▶ Document section
It’s Saturday and it’s not just the Poms who are whingeing. I’m abroad. I am teaching English at a university and the working week begins on a Saturday. Three in the morning your time finds me among ex-pats from all over the world on the baiza bus, grumbling.

We’ve a solid week ahead of us, teaching English as she is taught in the heat out here, by rote and drill, repeat after me. You know what day it is by the page you’re on in the textbook. Today we’re on page one. It must be Monday.

Tuesday

I won’t tell you where I am exactly. Here people are easily offended. I’ll drop you hints instead. It started last year. I saw an ad in The TES which promised a tax-free income, a house, a blue sky and a coral reef. What they didn’t mention was the E word. Here education means “drumming in” not “leading out”. I look around at all these well-qualified people who work their way through an out-of-date coursebook, and think what a waste - for them and their students.

I spend a fortune in the evening calling friends in the UK. I tell them, miss you, miss culture. Tell them don’t miss the snow or education cuts. Tell them that I can’t always say what I want because mail is opened and censored.

Wednesday

Lightning slashes a tropical sky, hot even at midnight. At first I think it’s divine retribution on us ex-pats for our liquor licences, decadent lifestyle and heretical gear under the long black compulsory cloak, the abbya. My fault perhaps. I’d even thought of wearing a T-shirt with an educational logo: “Stay in shape. Don’t spoon-feed.” Over-night the wadis burst their banks and some students can’t make college. What in Allah’s name have they been wearing?

▶ Given material
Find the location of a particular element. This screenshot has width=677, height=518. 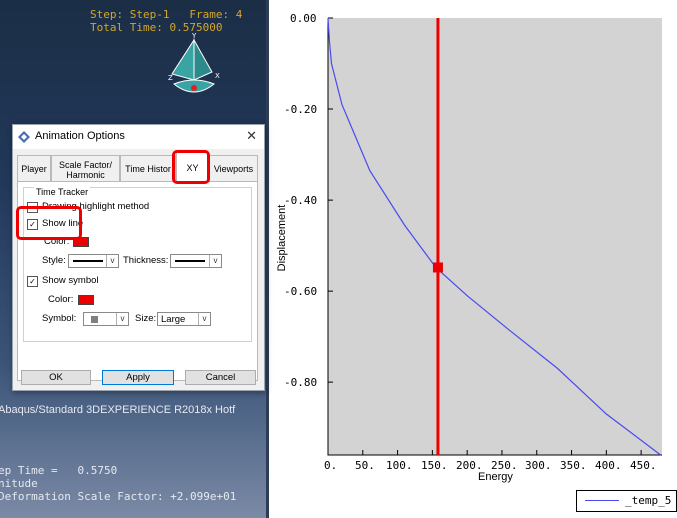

▶ Instructions
A – In the teaching diary, on what day does the working week begin?
B – Please return everything in the teaching diary from "I won’t tell" down to "and their students.".
C – Take the teaching diary further, picking up after its final sentence.

▶ Exercise answers
A – It begins on a Saturday.

B –
I won’t tell you where I am exactly. Here people are easily offended. I’ll drop you hints instead. It started last year. I saw an ad in The TES which promised a tax-free income, a house, a blue sky and a coral reef. What they didn’t mention was the E word. Here education means “drumming in” not “leading out”. I look around at all these well-qualified people who work their way through an out-of-date coursebook, and think what a waste - for them and their students.

C –
Thursday

I taught in a large inner-London furtherhigher education college before here. There, male and female students mingled freely. Here, men sit one side, women the other, and there’s definitely no mingling. I’m thrown when one of the women changes her scarf - I knew who she was by its colour.

The students lighten up when they get to know me. They laugh at my jokes. They tease me. You are fun they tell me, we like learning with you. You make us laugh. But they gasp when I go too far and skip one page in the textbook. Go back to page four, they remind me. I tell them the storm made me bold.

Friday

Thank God it’s Wednesday. In this country, the weekend starts here. Tonight is the night a single woman can innocently sit in a hotel and amass a pile of business cards all promising gold, money, air tickets, camels. I favour snorkelling this weekend and afterwards a barbecue. What are you hungering after Amanda? asks an American friend. I’ll have to teach him English. He means what do I fancy for supper - I think.